[Pixel coordinate grounding data]:
***

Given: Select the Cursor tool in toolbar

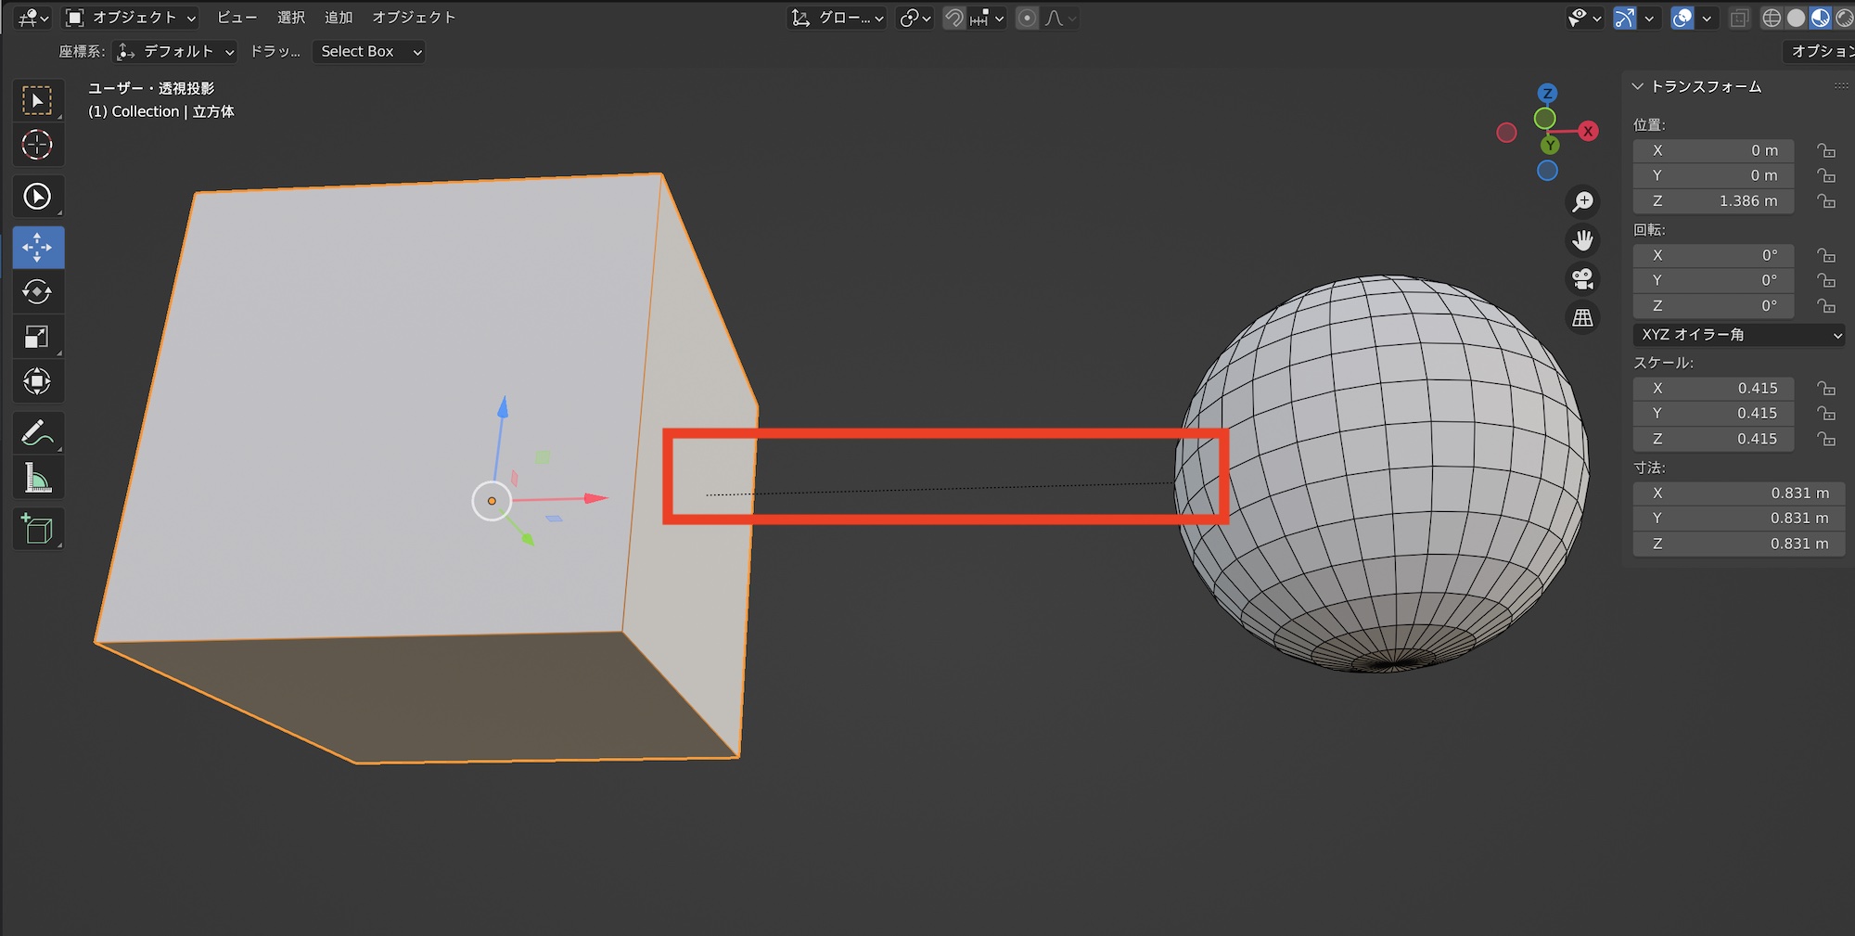Looking at the screenshot, I should pyautogui.click(x=37, y=145).
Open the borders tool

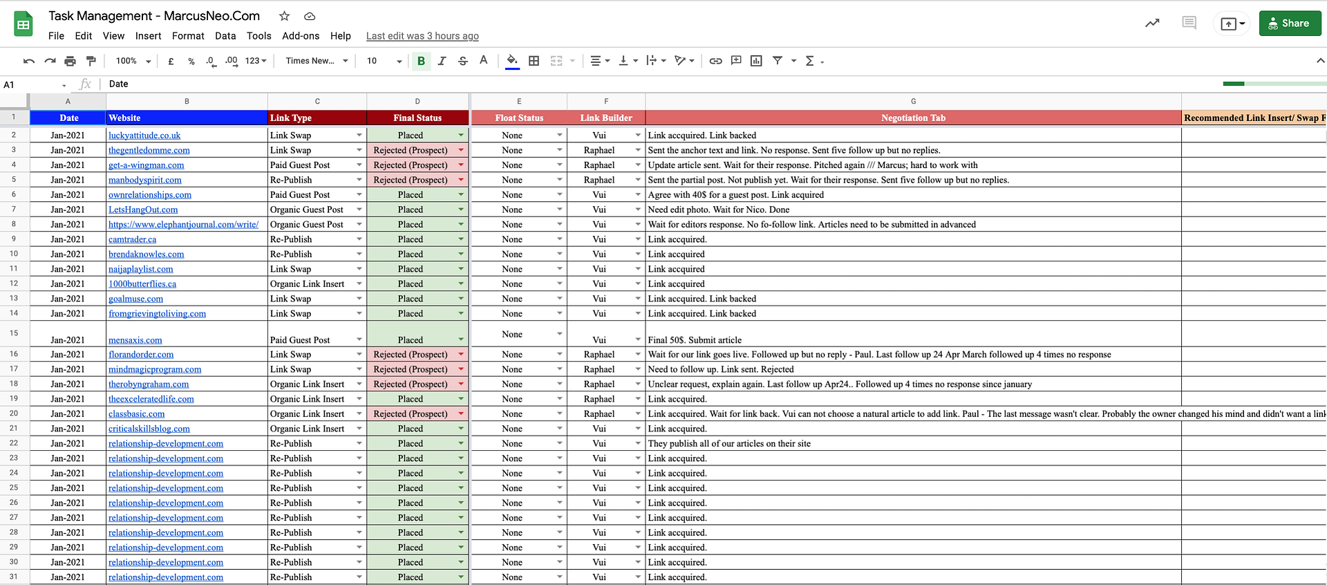click(534, 61)
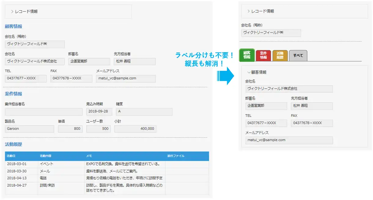
Task: Switch to the green 顧客情報 tab
Action: click(x=247, y=55)
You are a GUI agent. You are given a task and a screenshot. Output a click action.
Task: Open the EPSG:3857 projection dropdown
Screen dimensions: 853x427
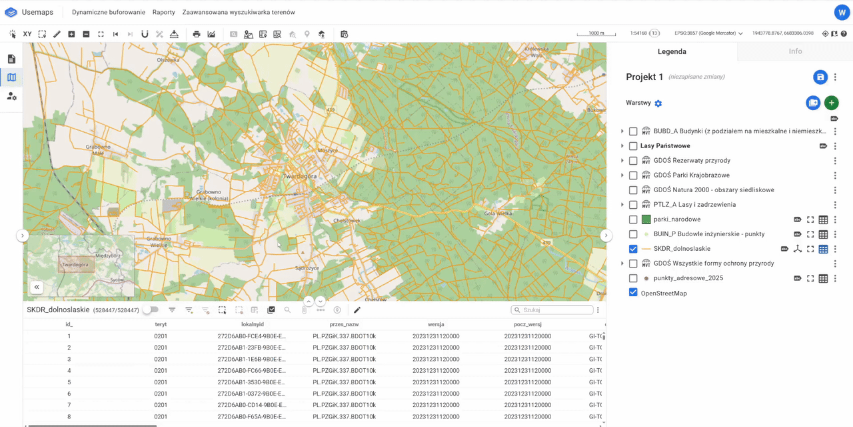pos(708,33)
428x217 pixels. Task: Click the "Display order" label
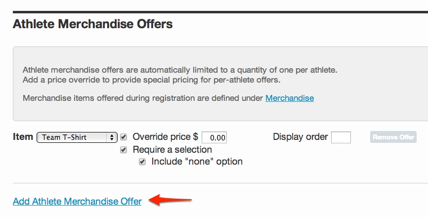click(x=300, y=137)
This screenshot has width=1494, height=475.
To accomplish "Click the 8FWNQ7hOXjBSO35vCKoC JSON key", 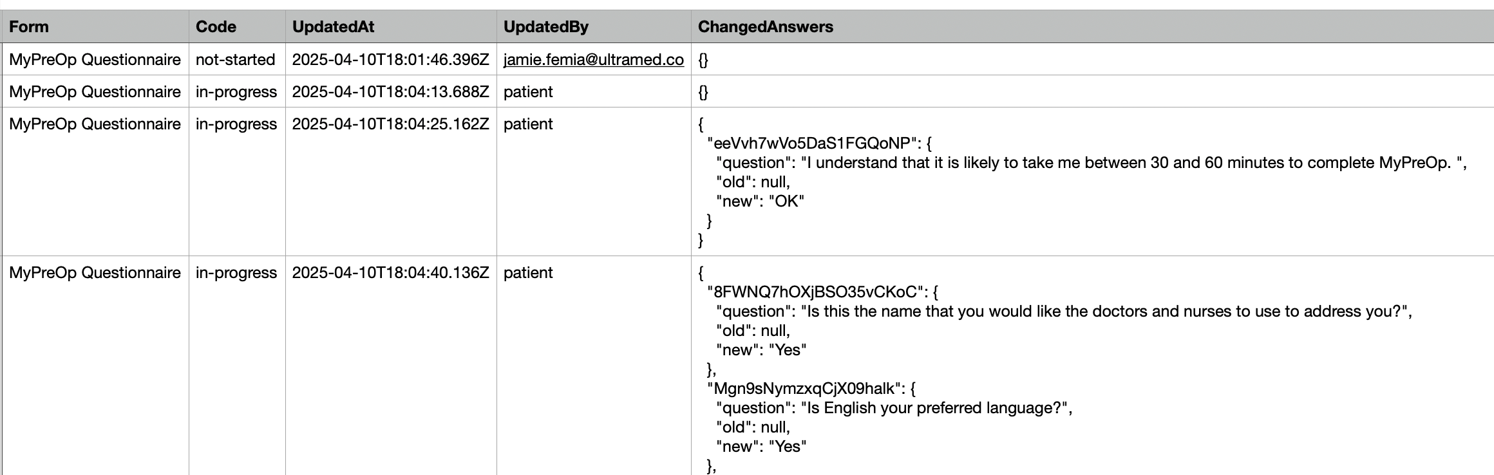I will pyautogui.click(x=815, y=292).
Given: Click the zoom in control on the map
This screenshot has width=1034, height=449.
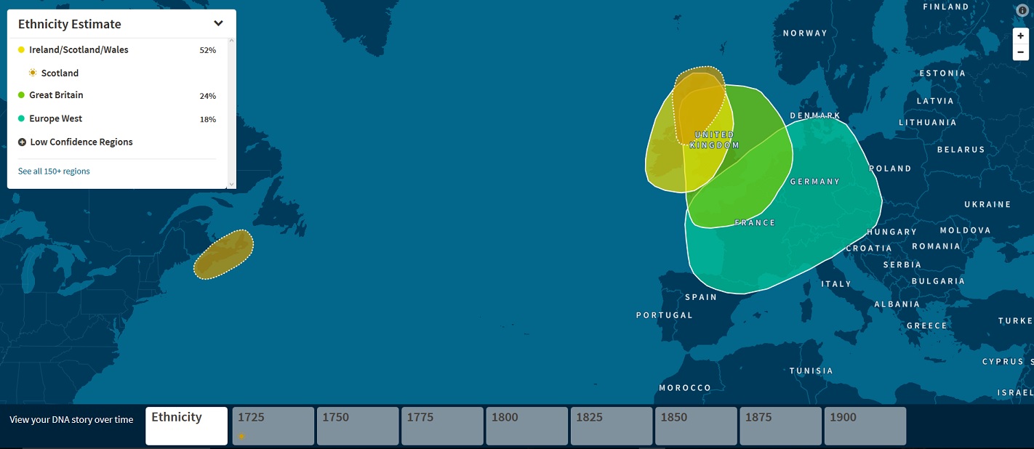Looking at the screenshot, I should [x=1020, y=36].
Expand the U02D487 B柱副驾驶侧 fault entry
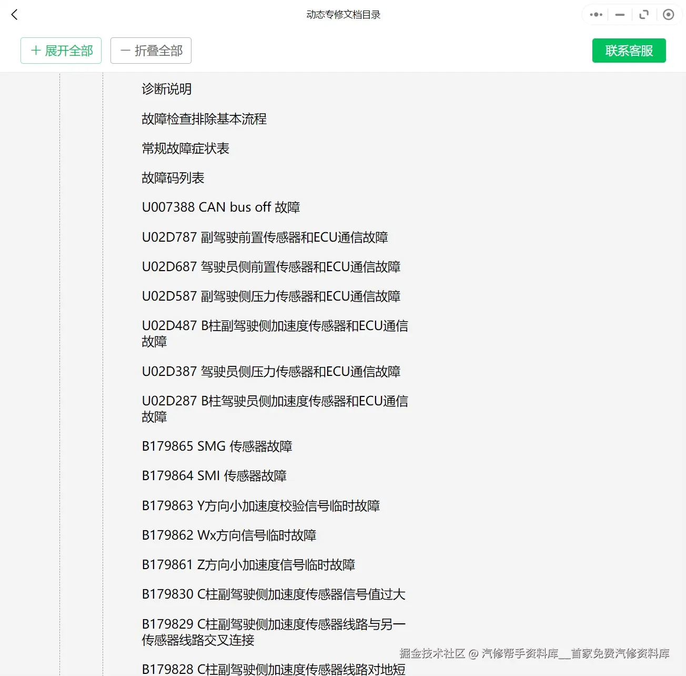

***

[Work request]: Starting with the line that holds "Given: Click the zoom in control on the map", print each line through the last one of the data exactly as written, but do not include the pictures.

[Answer for this exercise]:
Given: Click the zoom in control on the map
This screenshot has width=1034, height=449.
Looking at the screenshot, I should [x=1020, y=36].
Expand the U02D487 B柱副驾驶侧 fault entry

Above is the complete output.